Elle était soulagée, toujours sous les jets d'eau de sa douche, il était parti vite. Teresa ignorait les mots de Marcus, elle s'en fichait. Sa peau était engourdie, elle avait froid. Combien de temps était-elle sous la douche ? Elle s'en fichait. Elle ignorait tout, elle ne voulait plus penser.
Le lendemain matin, très tôt, on sonna à sa porte, visiblement ce n'était pas Marcus. Effectivement il avait les clés et ne se gênait pas pour rentrer. Se lever, sortir du lit, descendre, ouvrir la porte. Pourquoi ? Sa seule envie était de fuir, fuir pour aller où ? Teresa elle-même ne le savait pas.
- Cho.

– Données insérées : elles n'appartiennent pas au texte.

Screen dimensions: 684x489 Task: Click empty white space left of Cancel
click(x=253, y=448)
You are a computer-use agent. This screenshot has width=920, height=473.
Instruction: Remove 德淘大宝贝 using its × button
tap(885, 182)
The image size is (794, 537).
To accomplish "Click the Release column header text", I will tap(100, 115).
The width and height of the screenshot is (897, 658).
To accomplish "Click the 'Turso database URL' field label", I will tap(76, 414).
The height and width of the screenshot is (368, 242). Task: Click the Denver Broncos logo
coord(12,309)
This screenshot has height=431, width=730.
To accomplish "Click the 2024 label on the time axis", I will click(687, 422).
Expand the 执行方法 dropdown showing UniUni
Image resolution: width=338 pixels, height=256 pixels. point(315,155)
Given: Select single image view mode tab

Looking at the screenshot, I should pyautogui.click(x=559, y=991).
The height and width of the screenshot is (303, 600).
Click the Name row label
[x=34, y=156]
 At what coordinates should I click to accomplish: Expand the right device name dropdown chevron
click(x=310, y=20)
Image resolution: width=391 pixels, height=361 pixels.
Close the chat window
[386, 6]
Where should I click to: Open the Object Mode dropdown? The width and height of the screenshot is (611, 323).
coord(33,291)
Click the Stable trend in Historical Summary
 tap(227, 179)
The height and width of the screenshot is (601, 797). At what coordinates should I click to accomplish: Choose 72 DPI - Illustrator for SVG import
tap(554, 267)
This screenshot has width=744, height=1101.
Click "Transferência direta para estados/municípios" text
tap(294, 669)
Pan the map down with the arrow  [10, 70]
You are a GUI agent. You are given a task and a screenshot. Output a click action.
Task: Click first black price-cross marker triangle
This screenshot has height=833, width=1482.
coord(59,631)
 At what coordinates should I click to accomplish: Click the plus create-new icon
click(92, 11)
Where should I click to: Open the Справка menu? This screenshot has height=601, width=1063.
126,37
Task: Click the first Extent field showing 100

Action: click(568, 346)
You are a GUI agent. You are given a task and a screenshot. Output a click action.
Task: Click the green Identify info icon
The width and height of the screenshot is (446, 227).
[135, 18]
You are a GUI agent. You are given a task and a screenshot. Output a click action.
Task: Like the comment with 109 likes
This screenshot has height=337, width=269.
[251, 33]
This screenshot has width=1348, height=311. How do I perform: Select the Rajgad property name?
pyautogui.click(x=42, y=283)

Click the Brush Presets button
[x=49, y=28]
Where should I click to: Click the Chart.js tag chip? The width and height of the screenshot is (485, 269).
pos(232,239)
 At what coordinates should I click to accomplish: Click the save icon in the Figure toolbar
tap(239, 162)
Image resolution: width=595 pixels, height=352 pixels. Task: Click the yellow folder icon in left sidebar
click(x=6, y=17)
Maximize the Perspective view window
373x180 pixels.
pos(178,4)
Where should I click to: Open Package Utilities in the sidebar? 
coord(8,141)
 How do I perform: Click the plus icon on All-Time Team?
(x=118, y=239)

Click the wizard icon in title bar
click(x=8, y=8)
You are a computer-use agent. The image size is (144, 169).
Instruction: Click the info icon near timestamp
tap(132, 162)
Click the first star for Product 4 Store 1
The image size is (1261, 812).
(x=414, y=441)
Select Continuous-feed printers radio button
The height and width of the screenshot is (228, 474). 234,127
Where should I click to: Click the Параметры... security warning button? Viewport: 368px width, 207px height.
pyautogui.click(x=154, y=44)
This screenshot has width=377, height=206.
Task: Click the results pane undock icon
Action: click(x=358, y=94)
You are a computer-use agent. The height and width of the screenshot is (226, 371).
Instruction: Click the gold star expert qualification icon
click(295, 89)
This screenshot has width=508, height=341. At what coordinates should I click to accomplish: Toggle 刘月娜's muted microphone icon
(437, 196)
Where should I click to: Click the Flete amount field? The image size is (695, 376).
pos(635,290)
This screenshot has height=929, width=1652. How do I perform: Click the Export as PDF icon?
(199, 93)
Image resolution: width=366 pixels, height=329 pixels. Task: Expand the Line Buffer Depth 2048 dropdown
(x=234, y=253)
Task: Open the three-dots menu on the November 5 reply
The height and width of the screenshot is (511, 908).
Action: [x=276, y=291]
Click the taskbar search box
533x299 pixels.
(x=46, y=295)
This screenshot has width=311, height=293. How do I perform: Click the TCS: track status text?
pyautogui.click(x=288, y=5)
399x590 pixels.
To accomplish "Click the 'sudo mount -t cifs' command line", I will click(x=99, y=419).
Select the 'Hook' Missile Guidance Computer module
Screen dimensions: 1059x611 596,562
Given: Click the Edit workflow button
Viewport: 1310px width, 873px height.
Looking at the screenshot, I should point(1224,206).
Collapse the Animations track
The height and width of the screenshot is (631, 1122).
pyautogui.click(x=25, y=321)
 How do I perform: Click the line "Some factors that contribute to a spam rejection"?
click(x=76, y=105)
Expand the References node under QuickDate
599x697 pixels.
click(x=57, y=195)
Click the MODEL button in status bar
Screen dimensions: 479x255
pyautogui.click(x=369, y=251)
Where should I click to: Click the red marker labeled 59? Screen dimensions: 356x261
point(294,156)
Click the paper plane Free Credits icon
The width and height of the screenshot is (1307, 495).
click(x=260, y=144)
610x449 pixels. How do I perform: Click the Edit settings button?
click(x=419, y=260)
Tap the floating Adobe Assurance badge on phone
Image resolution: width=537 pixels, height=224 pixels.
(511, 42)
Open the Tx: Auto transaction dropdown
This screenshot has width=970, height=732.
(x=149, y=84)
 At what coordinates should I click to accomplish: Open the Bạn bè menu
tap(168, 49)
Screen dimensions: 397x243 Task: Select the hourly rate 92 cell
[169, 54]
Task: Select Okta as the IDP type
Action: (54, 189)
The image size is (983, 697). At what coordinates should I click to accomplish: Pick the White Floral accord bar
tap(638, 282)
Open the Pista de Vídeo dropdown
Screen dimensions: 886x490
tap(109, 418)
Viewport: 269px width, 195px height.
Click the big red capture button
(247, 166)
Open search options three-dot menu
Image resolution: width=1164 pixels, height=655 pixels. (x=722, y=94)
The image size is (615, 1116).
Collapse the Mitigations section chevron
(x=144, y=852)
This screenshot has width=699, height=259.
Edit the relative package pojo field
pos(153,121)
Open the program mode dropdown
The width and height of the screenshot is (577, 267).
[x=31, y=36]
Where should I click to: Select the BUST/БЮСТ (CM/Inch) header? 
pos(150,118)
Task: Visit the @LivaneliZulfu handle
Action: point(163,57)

Vous avez besoin de moi ?
Son sourire était tellement faux qu'elle put apercevoir la désolation de l'habituellement impassible Kimball Cho.
- On s'inquiète.
- On est tous triste.
- Vous êtes la seule à n'être pas venue aux bureaux en deux jours.
Teresa était pétrifiée. Deux jours ? Déjà ? Cela faisait à peine quelques heures que l'enterrement était achevé. Son ami vu son incompréhension, elle était perdue.
- Non, restez chez vous, on s'en sort.
- Non, non j'arrive.
- Lisbon on comprend tous. Vous n'avez pas à vous justifier de quoi que ce soit.
- Je suis capable de travailler, vraiment.
- Teresa il est presque onze heure. Vous venez de vous réveiller n'est-ce pas ?
- Je…Oui.
- Voilà.
Elle préféra changer le sujet de leur conversation, le plus rapidement possible. Personne ne devait la voir aussi faible. Surtout pas ses collègues.
- Pourquoi vous êtes venu ?
- Pour voir si vous alliez bien.
- Réellement ? Je suis convaincue que Marcus vous en a déjà parlé.
- Parce que vous croyez que je ne veux pas aller voir mon amie par moi-même ?
- Si, mais vous êtes Cho, c'est rare qu'on discute hors boulot. Tous les deux échangèrent un invisible sourire.
- C'est vrai, mais on est amis non ?
- Ouais c'est vrai.
Ils discutèrent au moins cinq bonnes minutes tout en survolant le sujet tabou. Cho voyait bien la réticence de son amie, il commençait à la connaître après tout ce temps. Il comprit qu'Abbot avait raison, elle n'était pas si forte. Elle avait besoin d'aide. Cependant il était là pour une autre raison et ils le savaient.
- Jane voulait que je vous dise quelque chose. Juste avant...
Aucunement besoin de continuer sa phrase, pensa-t-il. La douleur dans ses yeux angoissait Kimball. Ce nom, son nom, ça lui faisait horriblement mal.
- Cho, je…
- C'est important Lisbon. Il m'a dit qu'il s'excusait d'être un abrutit et que Marcus était quelqu'un de bien et qu'il vous souhaitait d'être heureuse.
Son visage se figea. Comme si elle serait heureuse sans lui.
- Je vais y aller, promettez-moi que vous prendrez soin de vous. Il se leva et entoura ses bras protecteurs autour de sa taille. Heureusement qu'il était là. Elle n'avait rien dit d'autre.
A son départ, tout était plus clair, enfin non, elle était encore plus perdue. Il n'avait pas le droit de dire ça. Marcus Pike n'était pas Patrick Jane. Jane. Patrick Jane. C'était lui ensanglanté dans ses bras. C'était lui blanc, mort, dans ce lit d'hôpital. C'était lui dans ce cercueil. Patrick Jane était mort. Depuis une semaine. Pour la deuxième fois, elle s'effondra et sombra un peu plus dans un puit sans fin.
Alors? J'ai voulu créer un mystère sur l'identité du "mort". Je pense que tout le monde s'en doutait mais bon... C'était pour intensifier le déni le Lisbon en fait. J'espère que vous aimez ce chapitre ;) A plus!